The jury in the trial of the man accused of murdering Derry woman, Jean Quigley, has heard that blood matching the DNA of the deceased was found on a white T-shirt found at the apartment of the accused man.
Stephen Cahoon (43) with an address at Harvey Street has pleaded not guilty to murdering the pregnant Derry woman (30) at Cornshell Fields in Derry on July 26th, 2008.
Taking to the stand at the Central Criminal Court yesterday, Forensic Scientist for the Northern Ireland Laboratory, Bronagh Tumulty, told Mr. Patrick Marrinan, S.C. prosecuting, that she had examined blood stains found at the house in Cornshell Fields.
When questioned about droplets of blood found on the wall and floor of the bedroom near the head of where the deceased lay on July 27th, 2008, Miss Tumulty said: “Blood of that nature has been airborne before it has landed on a surface forming droplets before it dries.”
“It could have been (caused by) force of breath - if there is a small impact into wet blood, then this can cause droplets,” she added.
The court heard that Miss Tumulty received a number of items on July 29th including two vaginal swabs, a pair of handcuffs, an LG mobile phone and a Samsung mobile phone.
Miss Tumulty received additional items on July 30th and August 1st, including a white T-shirt that was taken from an apartment on Harvey Street, a toilet water sample from Cornshell Fields, a number of swabs and cigarette butts as well as damaged female clothing.
Following an examination of items, Miss Tumulty found that semen present on the vaginal swabs had a DNA profile that matched that of Stephen Cahoon.
A partial profile matching Mr. Cahoon was found following examination of the fingernail swabs.
The court heard that the cigarette butts examined showed mixed DNA profiles with the majority matching Jean Quigley and the minority matching Stephen Cahoon.
Miss Tumulty confirmed that a blood sample from the mid-front of a plain white T-shirt found at Harvey Street with three small blood spots matched the DNA profile of Jean Quigley.
Blood smears under the right arm matched the DNA of both the accused man and the deceased.
In summary, the jury heard that the semen found on the vaginal swabs indicated that recent sexual activity had taken place and that there was one in a billion chance that the DNA matched somebody other than Stephen Cahoon.

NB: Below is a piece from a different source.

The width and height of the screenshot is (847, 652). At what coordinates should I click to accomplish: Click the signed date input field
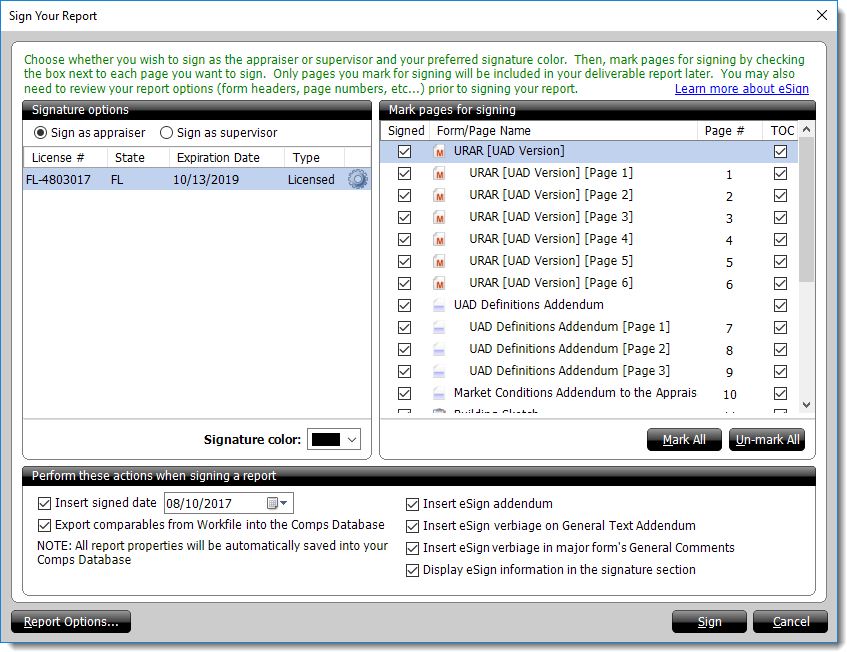pyautogui.click(x=214, y=504)
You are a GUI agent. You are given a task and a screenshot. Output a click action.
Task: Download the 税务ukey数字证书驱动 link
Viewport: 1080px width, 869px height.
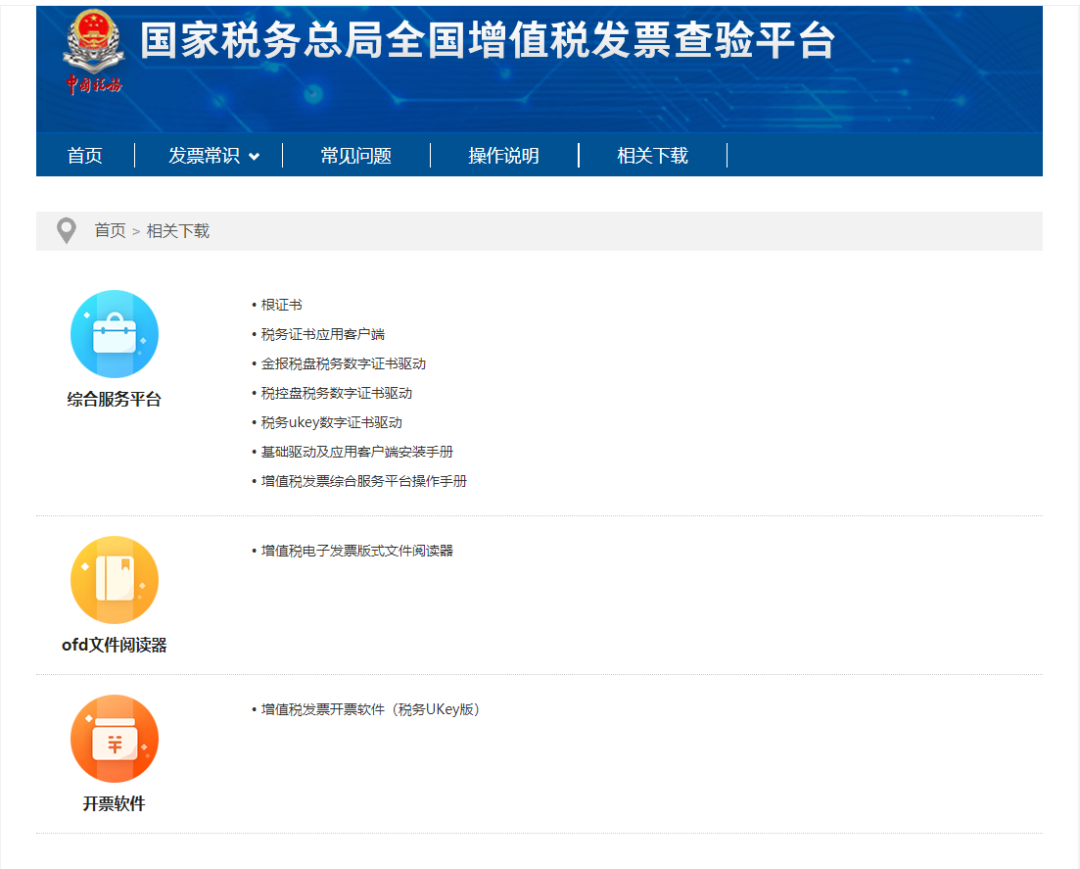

Examination of the toilet water gave almost a complete profile matching Mr. Cahoon, which suggested that the toilet was last used by the accused.
The court heard that pieces of crumpled parcel tape were examined and that there were several areas of smeared blood found present on the tape, the majority of which matched the profile of Jean Quigley.
Following her examination of a black bra which had been damaged, Miss Tumulty told Mr Marrinan: “Threads are coming apart there - it (damage) did appear recent in origin and probably happened since the garment was last washed.
“It takes a lot of force to pull elastics apart like that,” she maintained.
Taking to the stand, Forensic Scientist, Ciaran Doolan, told Mr. Marrinan he had downloaded information from two mobile phones believed to have belonged to the accused and Jean Quigley.
Upon his initial examination, Mr Doolan found that all call logs and text messages had been deleted from both phones.
Following a process of cloning SIM cards, Mr. Doolan was able to download recovered text messages.
The court heard that a text message sent from Mr Cahoon’s phone number on July 11th, 2008, to Jean Quigley’s number read: “You better not be texting anyone about (this) or I’ll go up there and smash that f***ing phone over your head - why did I hear you only got pregnant to get back at someone else.”
In further text messages sent from Mr Cahoon’s phone on July 20th and 21st, it read: “Sweet dreams and may God watch over you two tonight.”
The trial continues today before Miss Justice Murphy.